16.12.10

España es un país que tiene más pobres que perros

Para Paco Galán, que me lee por la mañana temprano.

Hay noches en las que oigo ladrar a los perros. Entonces pienso en el desamparo y en la soledad, pero razono que son perros. Luego los oigo gemir y entonces me revuelvo en la cama y dejo de pensar en los perros como bestias y se me pone el corazón encogido y no soy capaz de conciliar el sueño. No le tengo un particular afecto a los perros. Incluso me molestan en ocasiones. Los evito, les doy poca conversación y casi nunca se me verá ensayar un gesto amable, una caricia que induzca a pensar que de noche, cuando intento dormirme, me desvelo porque oigo a los perros ladrar en las calles.
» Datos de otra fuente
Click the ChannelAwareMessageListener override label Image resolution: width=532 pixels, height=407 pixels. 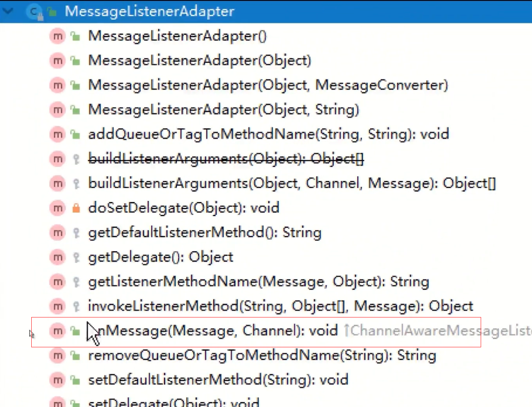[439, 331]

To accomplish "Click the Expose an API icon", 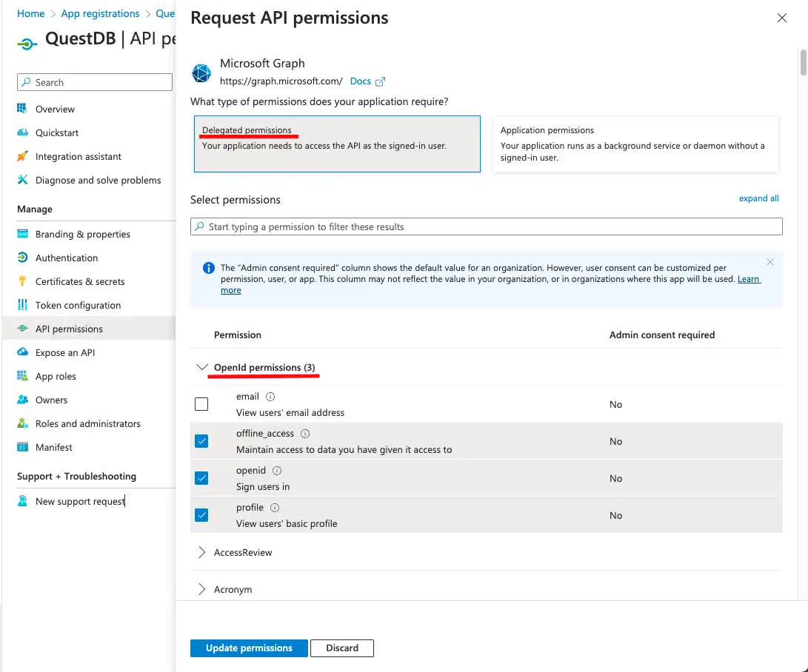I will pyautogui.click(x=24, y=352).
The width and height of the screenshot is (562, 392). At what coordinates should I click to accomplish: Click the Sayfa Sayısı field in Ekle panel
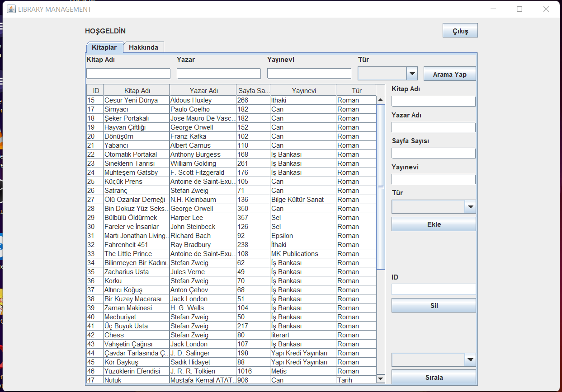click(x=433, y=153)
Un perro que gime es una cosa que da una pena casi infinita. Ayer vi un perro malherido. Debían haberlo atropellado y se movía a duras penas hacia un rincón en donde dejarse morir. Me alejé de esa escena fortuita de sufrimiento animal con un estremecimiento que me duró hasta que la realidad me devolvió a otro tipo de heridas. Bastó la crudeza de un mendigo. Uno que probablemente no me robaría el sueño de noche, pero al que de pronto, por obra de la maquinaria impredecible de los sentimientos, hice mío por simple comparación al perro malherido. Ni auxilié a uno ni socorrí al otro. No sé cuántos perros hay en España. Sé que hay nueve millones de pobres. No hablo del pobre al que el franquismo sentaba a su mesa: éste es un pobre accidental, un pobre estrictamente monetario, uno que no exhibe trazas de pobre y al que no podríamos a simple vista, por más que lo miráramos con atención o incluso si pudiéramos entablar una breve charla con él, meter en el gremio de los pobres. Un pobre, ya digo, de lo más normal. Nos fijamos más en los perros, en su desaliño animal, en esa especie de ternura que provocan cuando gimen o cuando un coche les ha partido una pierna y buscan un sitio en donde dejarse morir sin alardes.
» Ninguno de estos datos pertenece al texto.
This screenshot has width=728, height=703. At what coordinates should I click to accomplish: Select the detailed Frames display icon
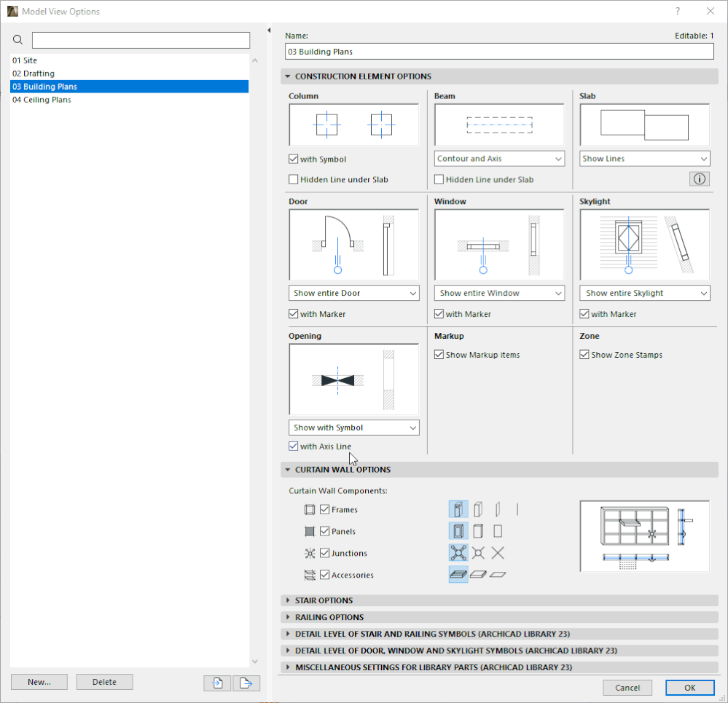[x=458, y=509]
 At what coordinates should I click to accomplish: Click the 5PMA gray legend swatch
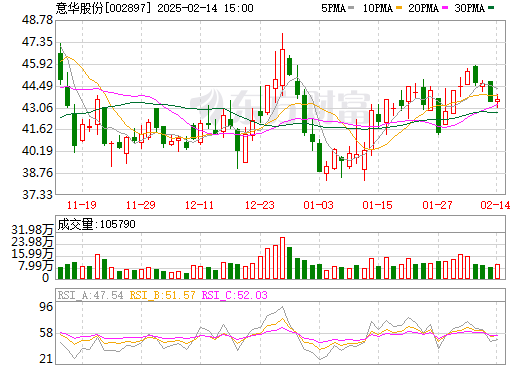[x=351, y=8]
Un pobre de los de ahora no conmueve como los de antes. Será que estamos insensibles o será que se nos encalleció el ojo y sólo deja circular las imágenes limpias. Las otras, las terribles, las que incomodan, las filtra, nos llegan al cerebro convertidas en fragmentos, en trozos que luego uno tiene que unir en mitad de la noche y sacar la conclusión de que un pobre tira más que un perro. Pero los pobres no nos roban el sueño: quizá porque todos somos pobres en el fondo. De un tipo de pobreza que ahora no sabría definir, pero que está alojada en el alma y no sufre los vaivenes de la bolsa ni se ve dolida por las rebajas del sueldo o por la subida escandalosa de los precios.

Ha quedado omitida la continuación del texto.